(Beginning of Exercise materials)

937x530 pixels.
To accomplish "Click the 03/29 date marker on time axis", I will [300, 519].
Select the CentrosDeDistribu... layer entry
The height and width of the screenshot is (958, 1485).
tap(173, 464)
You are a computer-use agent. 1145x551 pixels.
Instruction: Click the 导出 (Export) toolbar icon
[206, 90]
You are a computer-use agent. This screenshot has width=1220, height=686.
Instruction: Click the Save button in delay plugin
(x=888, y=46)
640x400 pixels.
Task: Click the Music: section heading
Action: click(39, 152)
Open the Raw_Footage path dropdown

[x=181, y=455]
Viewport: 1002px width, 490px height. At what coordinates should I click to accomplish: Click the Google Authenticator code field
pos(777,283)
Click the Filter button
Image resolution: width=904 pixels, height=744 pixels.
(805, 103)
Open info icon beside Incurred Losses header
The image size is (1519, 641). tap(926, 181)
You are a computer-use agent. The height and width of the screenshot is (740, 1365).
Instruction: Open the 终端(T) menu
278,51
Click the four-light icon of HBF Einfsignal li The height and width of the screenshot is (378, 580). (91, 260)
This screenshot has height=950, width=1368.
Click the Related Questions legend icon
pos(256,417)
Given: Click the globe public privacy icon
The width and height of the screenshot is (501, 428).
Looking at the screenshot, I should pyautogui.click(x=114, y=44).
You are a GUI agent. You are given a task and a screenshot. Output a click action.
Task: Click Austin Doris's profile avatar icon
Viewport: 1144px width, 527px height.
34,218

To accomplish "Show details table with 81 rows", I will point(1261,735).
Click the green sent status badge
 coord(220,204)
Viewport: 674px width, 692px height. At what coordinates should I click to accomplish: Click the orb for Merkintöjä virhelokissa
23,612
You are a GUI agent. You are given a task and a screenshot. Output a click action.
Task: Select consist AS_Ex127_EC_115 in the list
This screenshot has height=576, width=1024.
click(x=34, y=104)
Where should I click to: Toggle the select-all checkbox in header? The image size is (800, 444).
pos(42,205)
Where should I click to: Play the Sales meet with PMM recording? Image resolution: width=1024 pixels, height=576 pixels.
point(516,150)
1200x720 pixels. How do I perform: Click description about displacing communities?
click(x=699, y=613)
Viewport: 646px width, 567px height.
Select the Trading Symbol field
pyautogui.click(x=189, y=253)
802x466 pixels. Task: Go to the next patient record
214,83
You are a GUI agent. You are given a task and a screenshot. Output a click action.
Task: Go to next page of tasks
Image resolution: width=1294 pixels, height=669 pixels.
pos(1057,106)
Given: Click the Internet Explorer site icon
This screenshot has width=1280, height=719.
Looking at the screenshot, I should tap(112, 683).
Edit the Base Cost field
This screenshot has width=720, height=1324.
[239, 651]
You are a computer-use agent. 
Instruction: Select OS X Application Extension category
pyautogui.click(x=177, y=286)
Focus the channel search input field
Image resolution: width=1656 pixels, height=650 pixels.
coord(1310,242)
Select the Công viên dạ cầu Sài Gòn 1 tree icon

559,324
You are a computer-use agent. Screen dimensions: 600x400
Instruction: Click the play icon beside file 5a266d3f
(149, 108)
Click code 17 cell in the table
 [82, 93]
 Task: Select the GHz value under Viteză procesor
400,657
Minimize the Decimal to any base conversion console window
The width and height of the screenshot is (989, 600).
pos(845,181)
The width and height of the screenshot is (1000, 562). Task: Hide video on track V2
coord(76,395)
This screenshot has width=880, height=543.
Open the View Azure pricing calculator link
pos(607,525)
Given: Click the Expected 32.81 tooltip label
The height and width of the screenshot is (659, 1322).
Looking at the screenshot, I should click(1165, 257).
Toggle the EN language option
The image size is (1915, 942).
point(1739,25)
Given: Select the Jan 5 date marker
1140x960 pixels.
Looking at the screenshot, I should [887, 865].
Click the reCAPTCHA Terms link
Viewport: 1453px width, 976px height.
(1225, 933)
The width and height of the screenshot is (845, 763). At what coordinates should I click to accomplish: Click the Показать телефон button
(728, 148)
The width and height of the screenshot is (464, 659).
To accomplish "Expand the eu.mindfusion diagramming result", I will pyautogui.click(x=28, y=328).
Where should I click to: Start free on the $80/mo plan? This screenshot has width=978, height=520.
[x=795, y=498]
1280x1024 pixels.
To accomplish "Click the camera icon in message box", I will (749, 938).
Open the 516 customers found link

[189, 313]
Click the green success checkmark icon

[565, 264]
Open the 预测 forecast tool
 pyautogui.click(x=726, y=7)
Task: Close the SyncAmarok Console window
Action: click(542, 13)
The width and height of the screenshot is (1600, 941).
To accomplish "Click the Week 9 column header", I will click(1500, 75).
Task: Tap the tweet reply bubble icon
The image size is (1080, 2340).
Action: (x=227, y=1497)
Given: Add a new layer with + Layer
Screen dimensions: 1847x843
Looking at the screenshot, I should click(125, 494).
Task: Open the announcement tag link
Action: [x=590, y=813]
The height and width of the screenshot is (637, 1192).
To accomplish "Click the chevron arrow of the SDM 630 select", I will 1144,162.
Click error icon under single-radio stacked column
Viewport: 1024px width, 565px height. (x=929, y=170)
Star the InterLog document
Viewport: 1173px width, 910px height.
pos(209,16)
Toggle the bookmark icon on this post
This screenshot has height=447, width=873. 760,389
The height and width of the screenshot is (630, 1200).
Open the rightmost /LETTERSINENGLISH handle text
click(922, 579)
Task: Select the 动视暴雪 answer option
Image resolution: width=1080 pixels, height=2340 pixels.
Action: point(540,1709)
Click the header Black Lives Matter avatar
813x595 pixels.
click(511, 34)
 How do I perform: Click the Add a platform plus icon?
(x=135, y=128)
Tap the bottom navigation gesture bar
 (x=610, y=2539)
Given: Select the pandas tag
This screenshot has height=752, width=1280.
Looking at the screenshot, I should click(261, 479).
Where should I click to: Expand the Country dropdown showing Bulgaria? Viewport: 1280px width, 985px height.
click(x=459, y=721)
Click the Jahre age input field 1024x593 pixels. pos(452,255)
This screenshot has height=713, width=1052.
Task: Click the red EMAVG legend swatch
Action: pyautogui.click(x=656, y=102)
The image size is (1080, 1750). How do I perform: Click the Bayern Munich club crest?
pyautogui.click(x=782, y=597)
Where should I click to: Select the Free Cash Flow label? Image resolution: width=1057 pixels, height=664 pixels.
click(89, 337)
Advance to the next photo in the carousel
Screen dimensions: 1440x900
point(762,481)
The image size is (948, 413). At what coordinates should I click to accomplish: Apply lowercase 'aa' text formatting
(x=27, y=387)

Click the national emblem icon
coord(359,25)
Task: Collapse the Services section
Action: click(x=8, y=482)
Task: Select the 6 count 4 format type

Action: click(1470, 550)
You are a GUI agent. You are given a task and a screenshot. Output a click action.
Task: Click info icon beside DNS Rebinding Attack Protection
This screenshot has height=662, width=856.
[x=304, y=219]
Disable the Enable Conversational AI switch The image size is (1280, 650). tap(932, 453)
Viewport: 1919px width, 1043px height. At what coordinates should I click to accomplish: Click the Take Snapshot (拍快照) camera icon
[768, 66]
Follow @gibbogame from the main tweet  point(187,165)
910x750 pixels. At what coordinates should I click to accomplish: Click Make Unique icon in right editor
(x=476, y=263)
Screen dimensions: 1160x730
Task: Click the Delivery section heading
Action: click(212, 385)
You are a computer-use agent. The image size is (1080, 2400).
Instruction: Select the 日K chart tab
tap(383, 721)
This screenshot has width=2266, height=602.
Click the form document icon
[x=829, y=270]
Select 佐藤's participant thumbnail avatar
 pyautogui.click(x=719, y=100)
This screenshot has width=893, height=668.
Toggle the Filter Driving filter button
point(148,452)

(End of Exercise materials)

Set down all of the entries exactly, please.

937x530 pixels.
To accomplish "Click the 03/29 date marker on time axis", I will [300, 519].
Select the CentrosDeDistribu... layer entry
The height and width of the screenshot is (958, 1485).
tap(173, 464)
You are a computer-use agent. 1145x551 pixels.
Instruction: Click the 导出 (Export) toolbar icon
[206, 90]
You are a computer-use agent. This screenshot has width=1220, height=686.
Instruction: Click the Save button in delay plugin
(x=888, y=46)
640x400 pixels.
Task: Click the Music: section heading
Action: click(39, 152)
Open the Raw_Footage path dropdown

[x=181, y=455]
Viewport: 1002px width, 490px height. At what coordinates should I click to accomplish: Click the Google Authenticator code field
pos(777,283)
Click the Filter button
Image resolution: width=904 pixels, height=744 pixels.
(805, 103)
Open info icon beside Incurred Losses header
The image size is (1519, 641). tap(926, 181)
You are a computer-use agent. The height and width of the screenshot is (740, 1365).
Instruction: Open the 终端(T) menu
278,51
Click the four-light icon of HBF Einfsignal li The height and width of the screenshot is (378, 580). (91, 260)
This screenshot has height=950, width=1368.
Click the Related Questions legend icon
pos(256,417)
Given: Click the globe public privacy icon
The width and height of the screenshot is (501, 428).
Looking at the screenshot, I should pyautogui.click(x=114, y=44).
You are a GUI agent. You are given a task and a screenshot. Output a click action.
Task: Click Austin Doris's profile avatar icon
Viewport: 1144px width, 527px height.
34,218

To accomplish "Show details table with 81 rows", I will point(1261,735).
Click the green sent status badge
 coord(220,204)
Viewport: 674px width, 692px height. At what coordinates should I click to accomplish: Click the orb for Merkintöjä virhelokissa
23,612
You are a GUI agent. You are given a task and a screenshot. Output a click action.
Task: Select consist AS_Ex127_EC_115 in the list
This screenshot has height=576, width=1024.
click(x=34, y=104)
Where should I click to: Toggle the select-all checkbox in header? The image size is (800, 444).
pos(42,205)
Where should I click to: Play the Sales meet with PMM recording? Image resolution: width=1024 pixels, height=576 pixels.
point(516,150)
1200x720 pixels. How do I perform: Click description about displacing communities?
click(x=699, y=613)
Viewport: 646px width, 567px height.
Select the Trading Symbol field
pyautogui.click(x=189, y=253)
802x466 pixels. Task: Go to the next patient record
214,83
You are a GUI agent. You are given a task and a screenshot. Output a click action.
Task: Go to next page of tasks
Image resolution: width=1294 pixels, height=669 pixels.
pos(1057,106)
Given: Click the Internet Explorer site icon
This screenshot has width=1280, height=719.
Looking at the screenshot, I should tap(112, 683).
Edit the Base Cost field
This screenshot has width=720, height=1324.
[239, 651]
You are a computer-use agent. 
Instruction: Select OS X Application Extension category
pyautogui.click(x=177, y=286)
Focus the channel search input field
Image resolution: width=1656 pixels, height=650 pixels.
coord(1310,242)
Select the Công viên dạ cầu Sài Gòn 1 tree icon

559,324
You are a computer-use agent. Screen dimensions: 600x400
Instruction: Click the play icon beside file 5a266d3f
(149, 108)
Click code 17 cell in the table
 [82, 93]
 Task: Select the GHz value under Viteză procesor
400,657
Minimize the Decimal to any base conversion console window
The width and height of the screenshot is (989, 600).
pos(845,181)
The width and height of the screenshot is (1000, 562). Task: Hide video on track V2
coord(76,395)
This screenshot has width=880, height=543.
Open the View Azure pricing calculator link
pos(607,525)
Given: Click the Expected 32.81 tooltip label
The height and width of the screenshot is (659, 1322).
Looking at the screenshot, I should click(1165, 257).
Toggle the EN language option
The image size is (1915, 942).
point(1739,25)
Given: Select the Jan 5 date marker
1140x960 pixels.
Looking at the screenshot, I should [887, 865].
Click the reCAPTCHA Terms link
Viewport: 1453px width, 976px height.
(1225, 933)
The width and height of the screenshot is (845, 763). At what coordinates should I click to accomplish: Click the Показать телефон button
(728, 148)
The width and height of the screenshot is (464, 659).
To accomplish "Expand the eu.mindfusion diagramming result", I will pyautogui.click(x=28, y=328).
Where should I click to: Start free on the $80/mo plan? This screenshot has width=978, height=520.
[x=795, y=498]
1280x1024 pixels.
To accomplish "Click the camera icon in message box", I will (749, 938).
Open the 516 customers found link

[189, 313]
Click the green success checkmark icon

[565, 264]
Open the 预测 forecast tool
 pyautogui.click(x=726, y=7)
Task: Close the SyncAmarok Console window
Action: click(542, 13)
The width and height of the screenshot is (1600, 941).
To accomplish "Click the Week 9 column header", I will click(1500, 75).
Task: Tap the tweet reply bubble icon
The image size is (1080, 2340).
Action: (x=227, y=1497)
Given: Add a new layer with + Layer
Screen dimensions: 1847x843
Looking at the screenshot, I should click(125, 494).
Task: Open the announcement tag link
Action: [x=590, y=813]
The height and width of the screenshot is (637, 1192).
To accomplish "Click the chevron arrow of the SDM 630 select", I will 1144,162.
Click error icon under single-radio stacked column
Viewport: 1024px width, 565px height. (x=929, y=170)
Star the InterLog document
Viewport: 1173px width, 910px height.
pos(209,16)
Toggle the bookmark icon on this post
This screenshot has height=447, width=873. 760,389
The height and width of the screenshot is (630, 1200).
Open the rightmost /LETTERSINENGLISH handle text
click(922, 579)
Task: Select the 动视暴雪 answer option
Image resolution: width=1080 pixels, height=2340 pixels.
Action: point(540,1709)
Click the header Black Lives Matter avatar
813x595 pixels.
click(511, 34)
 How do I perform: Click the Add a platform plus icon?
(x=135, y=128)
Tap the bottom navigation gesture bar
 (x=610, y=2539)
Given: Select the pandas tag
This screenshot has height=752, width=1280.
Looking at the screenshot, I should click(261, 479).
Where should I click to: Expand the Country dropdown showing Bulgaria? Viewport: 1280px width, 985px height.
click(x=459, y=721)
Click the Jahre age input field 1024x593 pixels. pos(452,255)
This screenshot has height=713, width=1052.
Task: Click the red EMAVG legend swatch
Action: pyautogui.click(x=656, y=102)
The image size is (1080, 1750). How do I perform: Click the Bayern Munich club crest?
pyautogui.click(x=782, y=597)
Where should I click to: Select the Free Cash Flow label? Image resolution: width=1057 pixels, height=664 pixels.
click(89, 337)
Advance to the next photo in the carousel
Screen dimensions: 1440x900
point(762,481)
The image size is (948, 413). At what coordinates should I click to accomplish: Apply lowercase 'aa' text formatting
(x=27, y=387)

Click the national emblem icon
coord(359,25)
Task: Collapse the Services section
Action: click(x=8, y=482)
Task: Select the 6 count 4 format type

Action: click(1470, 550)
You are a GUI agent. You are given a task and a screenshot. Output a click action.
Task: Click info icon beside DNS Rebinding Attack Protection
This screenshot has height=662, width=856.
[x=304, y=219]
Disable the Enable Conversational AI switch The image size is (1280, 650). tap(932, 453)
Viewport: 1919px width, 1043px height. At what coordinates should I click to accomplish: Click the Take Snapshot (拍快照) camera icon
[768, 66]
Follow @gibbogame from the main tweet  point(187,165)
910x750 pixels. At what coordinates should I click to accomplish: Click Make Unique icon in right editor
(x=476, y=263)
Screen dimensions: 1160x730
Task: Click the Delivery section heading
Action: click(212, 385)
You are a computer-use agent. The image size is (1080, 2400).
Instruction: Select the 日K chart tab
tap(383, 721)
This screenshot has width=2266, height=602.
Click the form document icon
[x=829, y=270]
Select 佐藤's participant thumbnail avatar
 pyautogui.click(x=719, y=100)
This screenshot has width=893, height=668.
Toggle the Filter Driving filter button
point(148,452)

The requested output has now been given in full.